(Source: https://threader.app/thread/1452847643164504066)
For years I’ve been arguing (against most analysts focusing on China, I should add) that much of the GDP “growth” generated by Chinese investment in property and infrastructure should not be considered part of China’s GDP on a basis comparable to that of other countries. It was not real economic growth so much as residual activity designed to bridge the gap between real economic growth and the politically optimal GDP growth target.

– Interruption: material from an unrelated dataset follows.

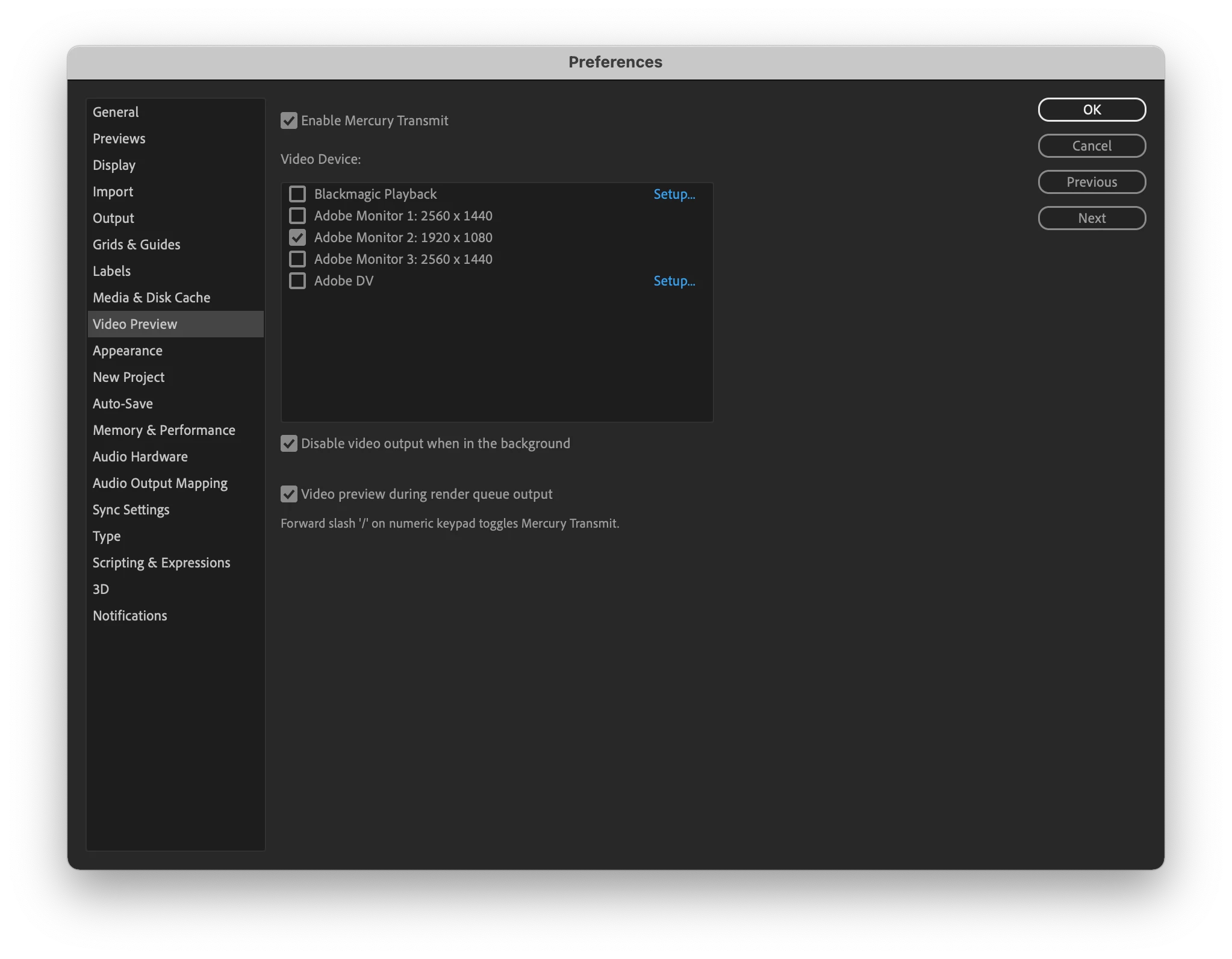This screenshot has width=1232, height=959.
Task: Click the OK button
Action: coord(1091,110)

On a comparable basis, I argued, China’s GDP growth was probably closer to 3%. It now seems, at least within China, that this is becoming a consensus view. According to yesterday’s Caixin editorial A B, “at present, China is facing inadequate investment, weak consumption, a complicated external environment and substantial downward pressure on its economy." It continues: “While many analysts believe that China’s regulatory actions in the real estate sector are unlikely to return to the old path, some expect that real estate could be used as a last resort to boost the economy once it cannot bear the burden — especially if local governments become financially constrained. Those who have continuously benefited from the housing boom are still hoping for this.” But, they add, “despite China’s severe economic slowdown, real estate should no longer be used as a short-term means to stimulate economic growth. Relying on real estate for growth will adversely affect high-quality growth.”
They claim, in other words, that the economic activity generated by real estate investment is actually hampering the economy, not making it wealthier. If that’s the case, we really have to reconsider the meaning of many years of high GDP growth.